三十五歲,一屁股債,一撮白髮,一臉痘疤,一個人。
旱安慰說,重點是心境。
可為何此時此刻的我,心竟是沈重異於往常?
可為何此時此刻的我,心竟是沈重異於往常?
也不知道為什麼,一個個死線之際,壞習慣就是選擇一首歌作為奮戰主題曲。
偏偏,幾乎每次選的都恰巧是比較悲傷的、悲憤的或者莫名傷感的。
上次的凱地藍「你沒事」、這次的蕭邦二號敘事曲、今天早上的「拉媞法」。
一起做瑜伽的時候,被麻吉意外發現我的古典樂歌單,她驚叫著,連我自己也不相信,莫名之間,累積了一些常識。可我知道,那不過是習慣。
泡在羅亞拉咖啡的時候,又見到杉,他緩緩從實驗大樓側門走出來,一如往常,手裡拎著咖啡杯,不疾不徐。
我想起你。
也是這樣悠閒的質氣,緩緩向我走來,看著我遠遠地招手、微笑。
那個下雨天,大大的傘,緊緊擁著我,問我妳感受到了嗎?
一直到現在,想起那股傻勁,還是笑著。
可我們是否在改變。變得更好還是再壞,我不知道。
以為自己懂了的事,其實並不了解。一點也不。
然後覺得自己很可悲,什麼也不是,也將什麼都不是。
這麼多年以後,世界兜了一大圈,我還是那個雨夜裡修道院院子屋簷下,被電話那頭的小明念著而哭了理解自己無可救藥的悲觀性格。
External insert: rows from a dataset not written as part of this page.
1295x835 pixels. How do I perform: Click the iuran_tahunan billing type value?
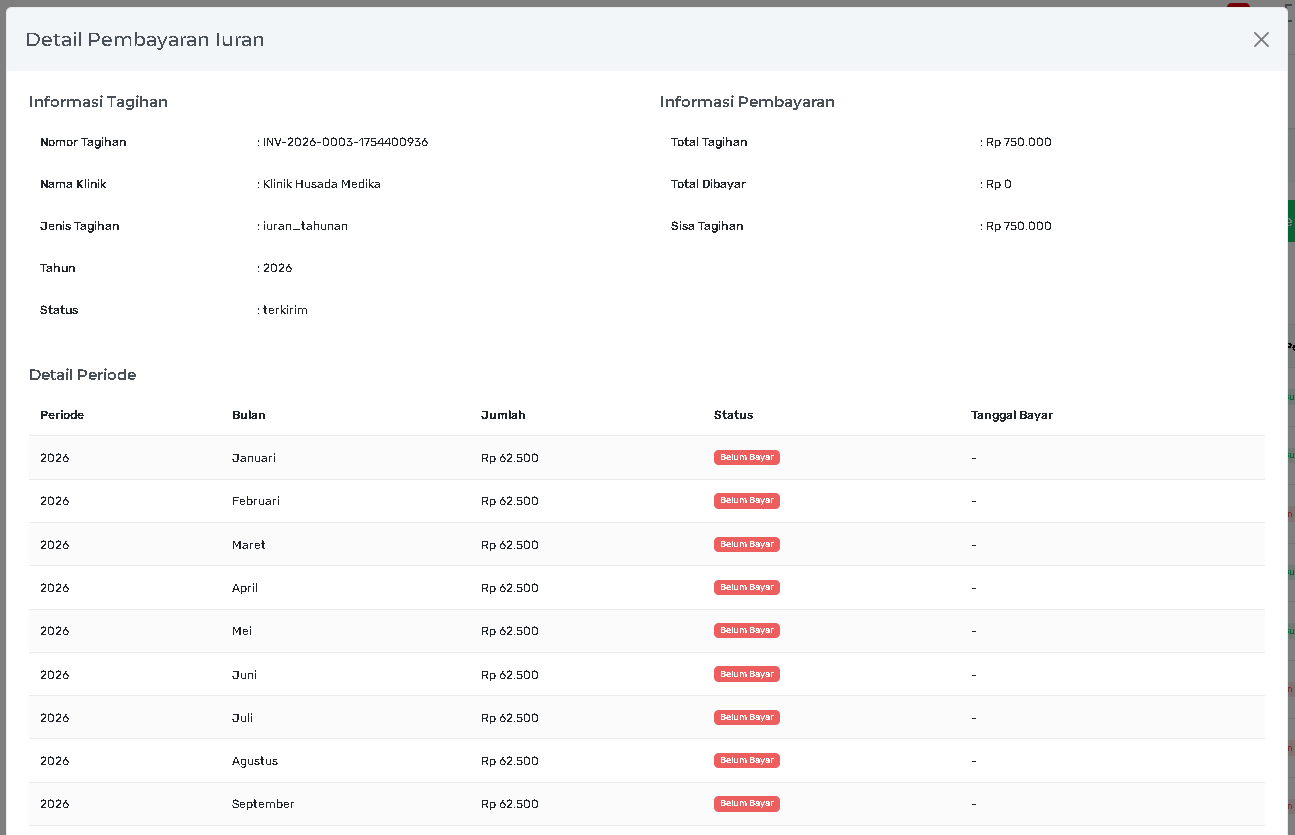(305, 226)
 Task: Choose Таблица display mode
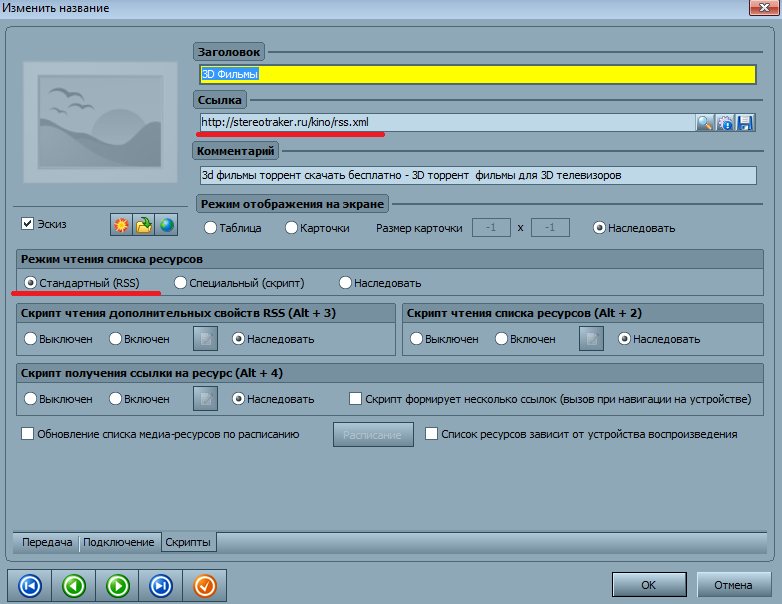(210, 227)
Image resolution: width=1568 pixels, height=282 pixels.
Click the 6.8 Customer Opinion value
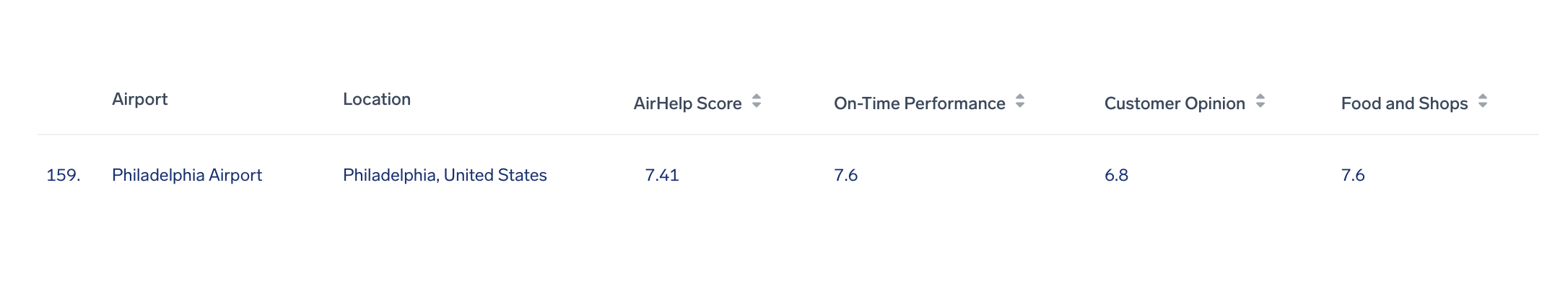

和約翰吃午餐的時候,他說起前面幾段感情,說到前妻,說到自己。我知道他自戀,也希望我戀上他。
這麼近乎完美的孩子,富爾萊特獎學金得主,兩個藝術碩士,如今就要拿到文學博士。
因為寂寞,孤單了許久,他顯得急切,迫切的想要與我分享他光鮮的一面面。
但我心裡有你,惦記著你。你手心的溫度比起其他,一切誘惑顯得如此微不足道。
週末夜,約翰的表演,我終究還是缺席了。之後,我將會繼續閃避,直到聰明的他放棄為止。
就在上週,傑若尼莫從新蓋的那幢大樓一躍而下。
在發現自己還有一口氣存在,他撐起已經接近潰絕的身子,從四層樓的高度,再縱身最後一搏。
死意是如此的堅決。就在畢業的前夕,三十歲的黃金年華,一道閃逝過的光芒,一個無限可能的生命,曾經是希望的羽翼,折翼的天使。
艱難的時刻,要我答應你,絕對不要犯傻。
可我怎知自己是如此的脆弱、不堪一擊?
習慣一個人的存在之後,戒絕是那麼困難;
偽善的城市裡,為數依稀的善良的人們呼吸著,曾幾何時,純淨的空氣變得稀薄。
我多希望自己跟傑若一般堅定的一鼓作氣。縱身而逝。
但我畢竟辦不到。
現在的我,只想要靜靜靜靜的躺著,一動也不動的,想要以最快的速度,跳過所有的疼痛,等待自己吐盡最後一口氣。